(Records supplied)
==================================================

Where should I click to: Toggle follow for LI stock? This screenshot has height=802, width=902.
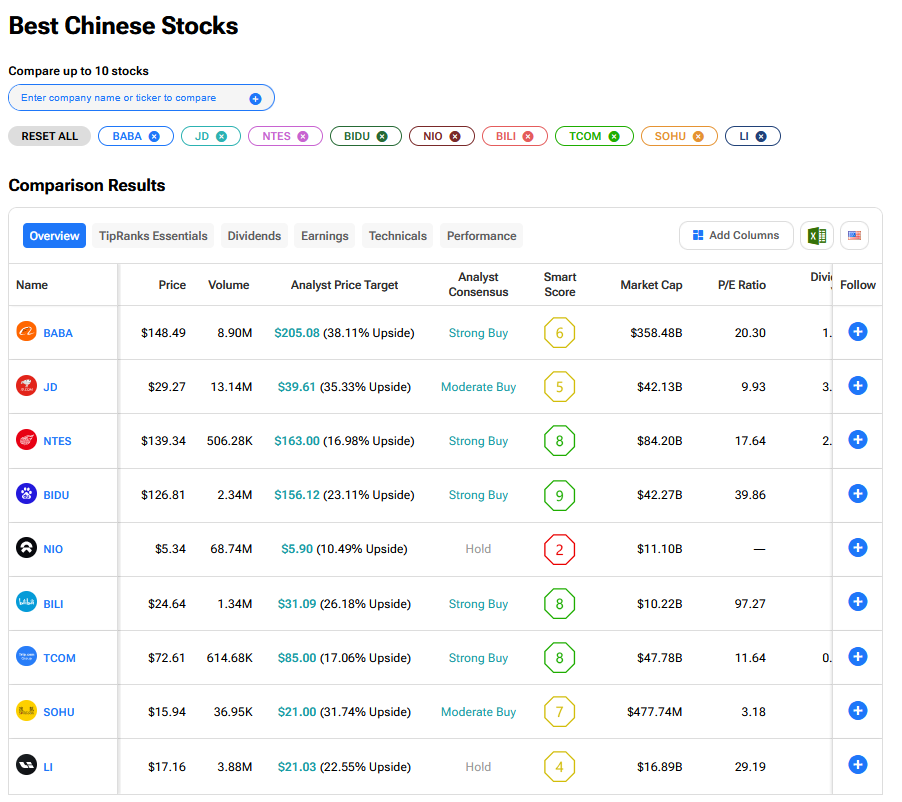click(x=857, y=765)
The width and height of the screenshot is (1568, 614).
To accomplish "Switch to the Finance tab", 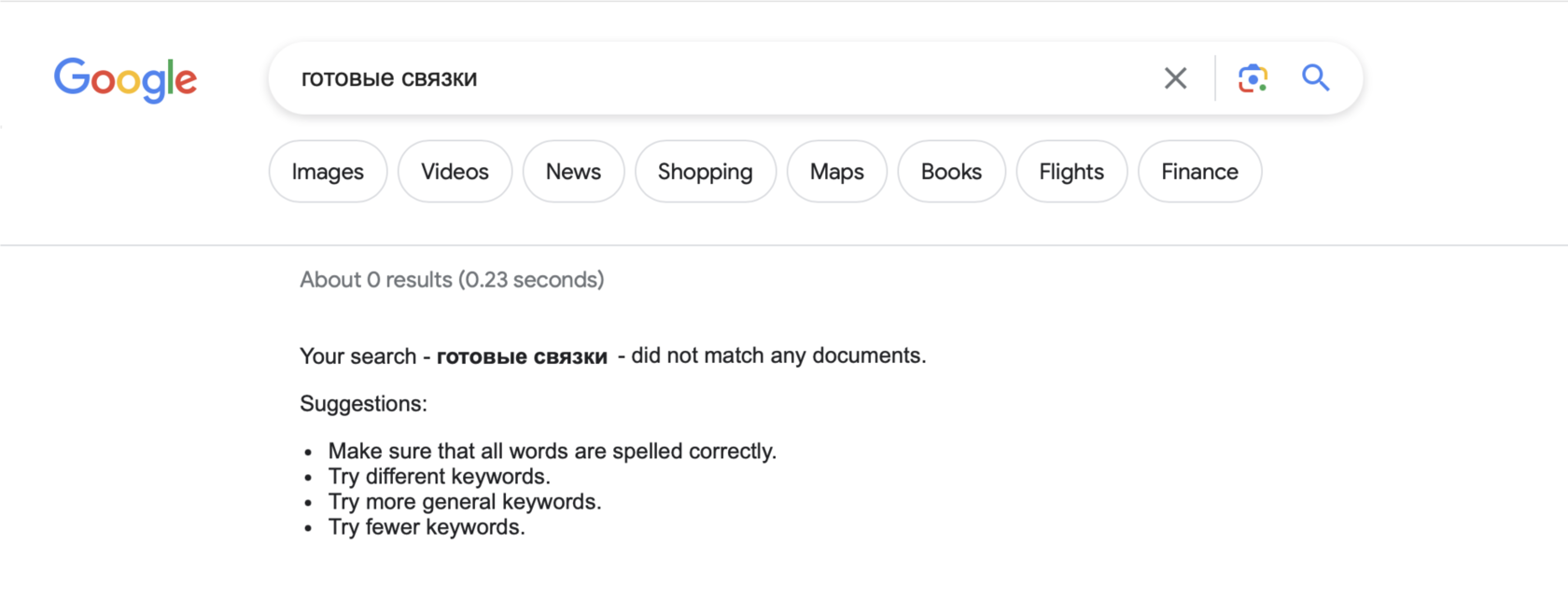I will point(1199,172).
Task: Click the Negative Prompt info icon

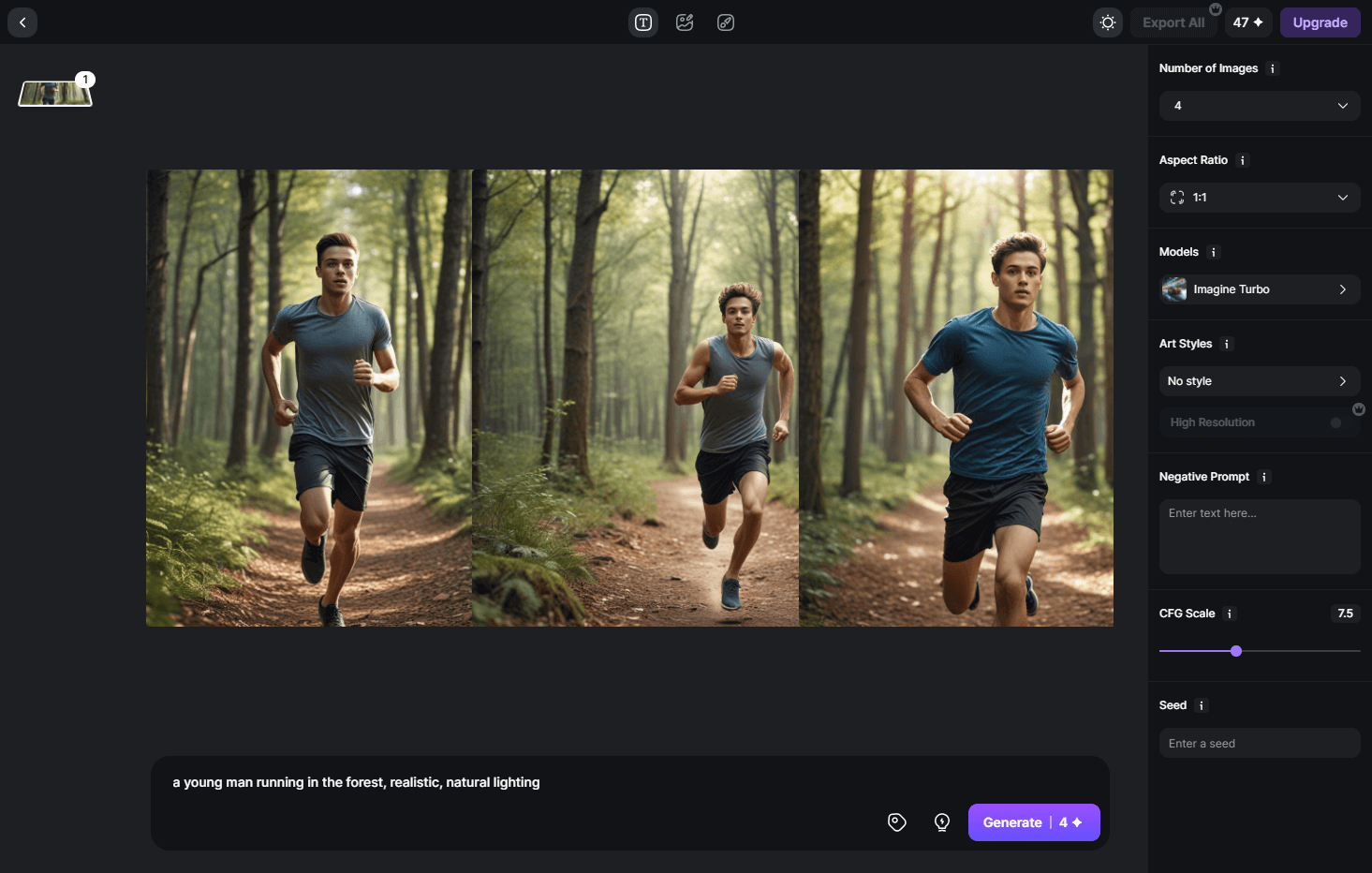Action: click(1264, 477)
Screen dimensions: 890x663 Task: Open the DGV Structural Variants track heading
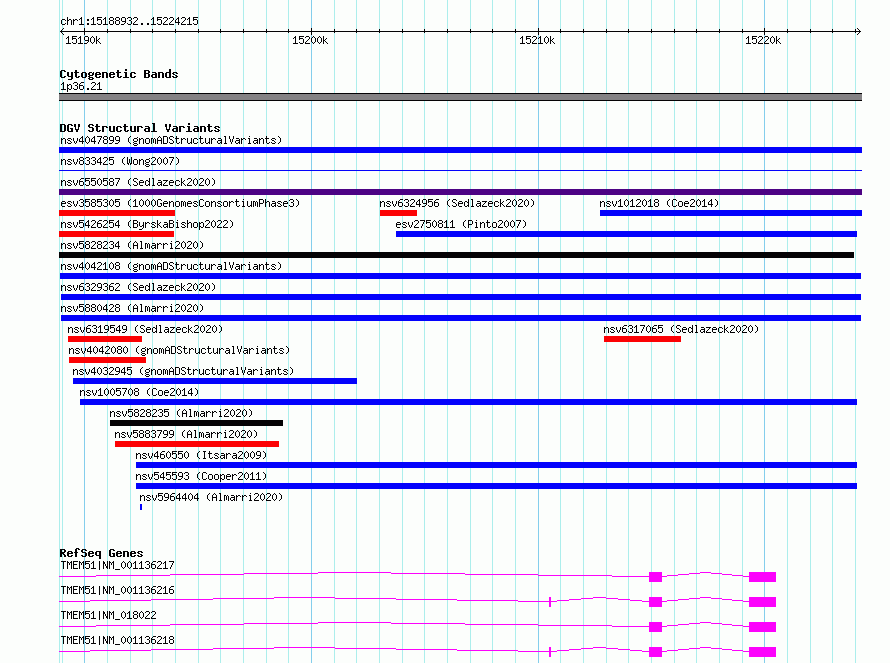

==================================================

(The problem)
Each line from the one holding "Task: Click the Negative Prompt info icon" down to the end of the records is to be reproduced unaltered, and the pictures are to be omitted.

(Exercise answer)
Task: Click the Negative Prompt info icon

Action: click(1264, 477)
Screen dimensions: 890x663 Task: Open the DGV Structural Variants track heading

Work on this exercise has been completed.